-- TASK ITEM --
Your task is to retype, exactly and only, the lines from the one containing "Task: Click the Icinga logo" to the final line of the entries, leaving out all pictures.

-- SOURCE MATERIAL --
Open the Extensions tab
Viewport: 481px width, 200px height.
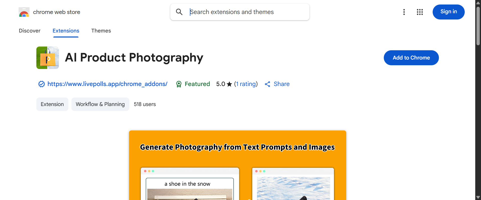(66, 31)
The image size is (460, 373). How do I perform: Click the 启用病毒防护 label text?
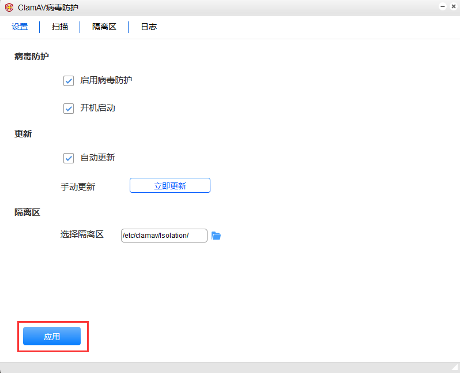click(x=106, y=80)
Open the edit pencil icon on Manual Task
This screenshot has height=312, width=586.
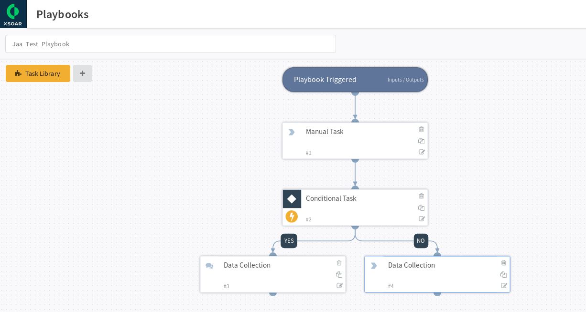(422, 152)
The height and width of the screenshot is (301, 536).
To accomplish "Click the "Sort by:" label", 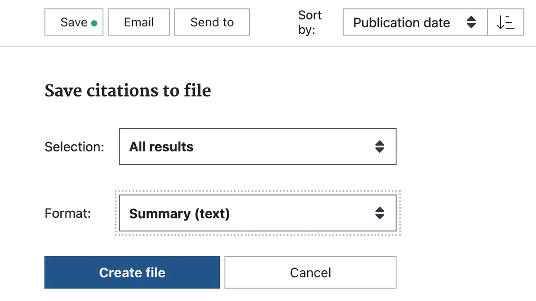I will 310,22.
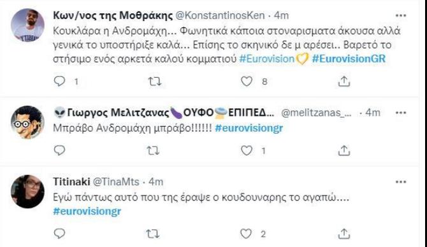The width and height of the screenshot is (427, 247).
Task: Retweet the Μπράβο Ανδρομάχη μπράβο tweet
Action: 153,150
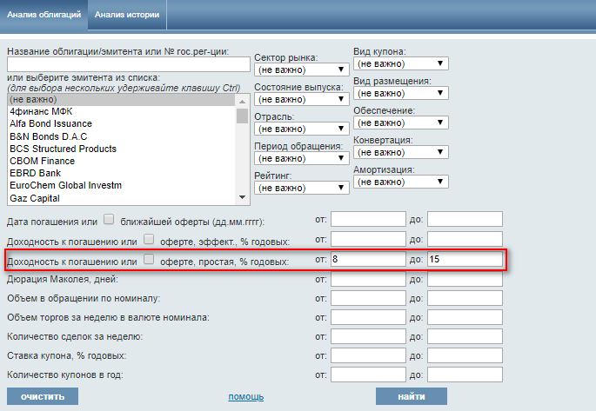The width and height of the screenshot is (596, 411).
Task: Open the помощь help link
Action: 245,397
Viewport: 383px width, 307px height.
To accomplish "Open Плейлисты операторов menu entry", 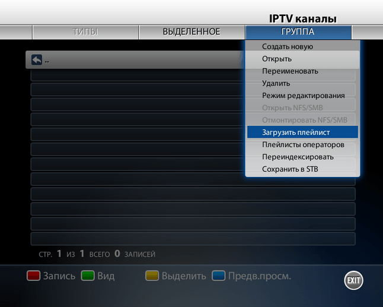I will (x=302, y=144).
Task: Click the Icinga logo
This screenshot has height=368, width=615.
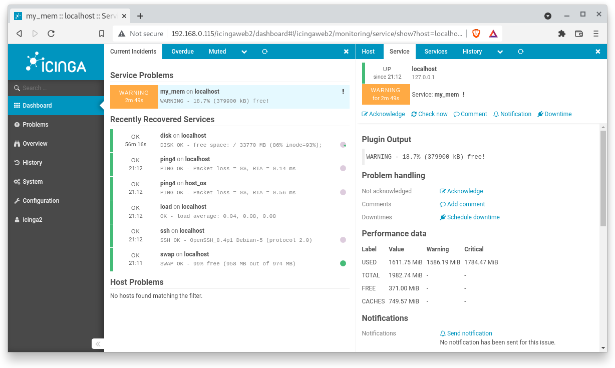Action: point(55,62)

-- OUTPUT OF THE TASK --
Task: Click the Icinga logo
This screenshot has height=368, width=615.
Action: point(55,62)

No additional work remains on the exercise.